Leon Cooperman, founder of Omega Advisors, also seeks opportunities where the assets have a lower value than they could have.

“We are trying to look for the straw hats in the winter. In the winter, people don’t buy straw hats, so they’re on sale.”

According to Cooperman, with proper research, a smart investor can anticipate which assets will become valuable in the future and invest in what nobody has a need for at the moment. Similar to the straw hats analogy, an underpriced business can become a valuable asset if its services are put to use at the right time.

Seth Klarman, founder of Baupost Group, isn’t as optimistic when it comes to anticipating what value an asset will have in the near future. He advises investors to avoid giving in to crowd psychology and that “Buying is easier. Selling is hard.” Klarman considers that brokers are the only ones benefiting from short-term investments due to generating higher fees, and that it is best to aim for mid-term or long-term investments.

Bill Ackman, founder of Pershing Square Capital Management, says that it is important to research before buying a stock, and to not allow the company’s name to influence your choices. He also states that it is important to predict with a high degree of confidence what the cash flow of a business will be and to have a margin of safety. To quote Ackman, “Find a business that you understand, has a record of success, makes an attractive profit, and can grow over time.”

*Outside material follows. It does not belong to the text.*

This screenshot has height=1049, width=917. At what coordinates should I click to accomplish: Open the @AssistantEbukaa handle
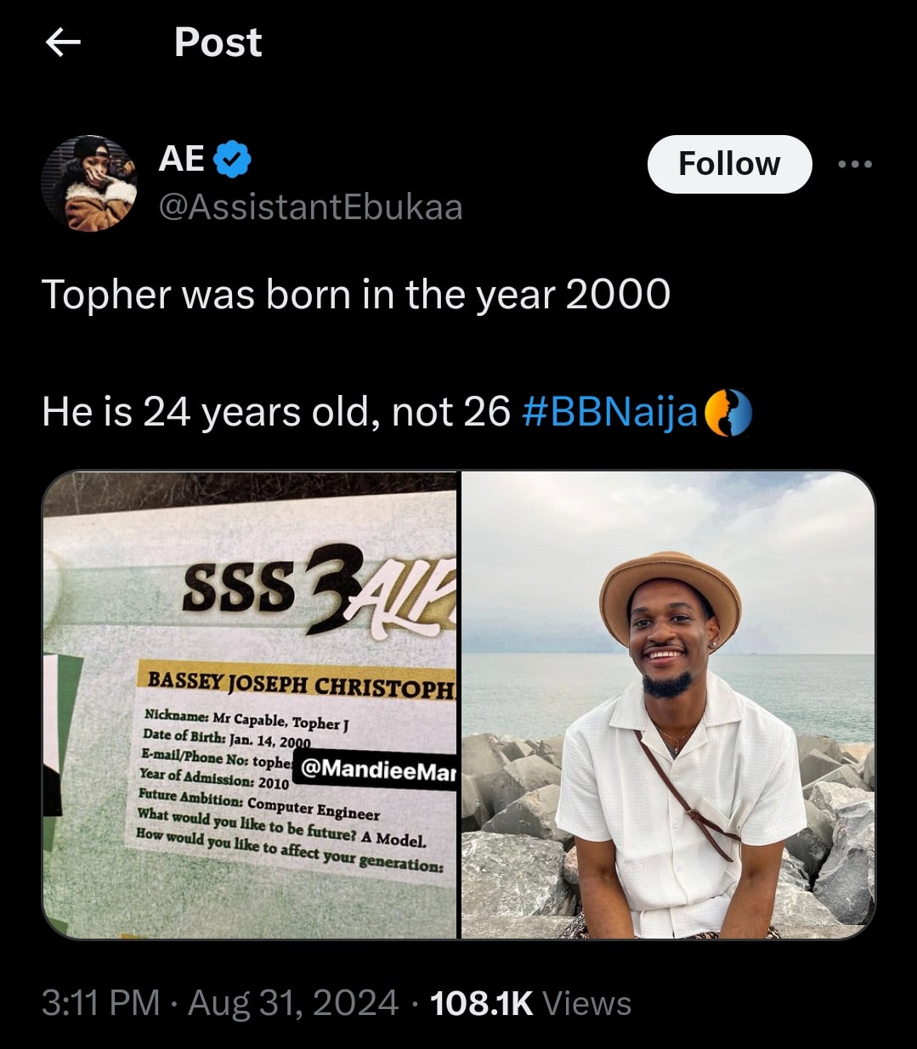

Carl Icahn, while not as famous as Warren Buffet, is an “activist” investor. He is known as the ultimate contrarian thanks to his unusual choices when it comes to investments. Icahn seeks companies that the market doesn’t seem to be giving much of a chance to. He bought Forest Labs two months after its antidepressant medicine, Lexapro, was no longer a patent. He then repurchased Chesapeake Energy in May 2012, when natural gas prices crashed. Icahn has also made the headlines by paying $460 million for a 10% stake in Netflix. His reasoning behind these strange choices is “When you conclude something is really cheap, you’ve got to be willing to load up.”

While there are various philosophies that every investor has, it is important to take a page out of each one’s book. It is also important to observe that they all seek the best deals and take the future into account. Not everyone can make it to the top when it comes to finances – and it takes some good luck too. But with enough caution, time, commitment and a good strategy with a backup plan, anyone can become a good Financial Manager.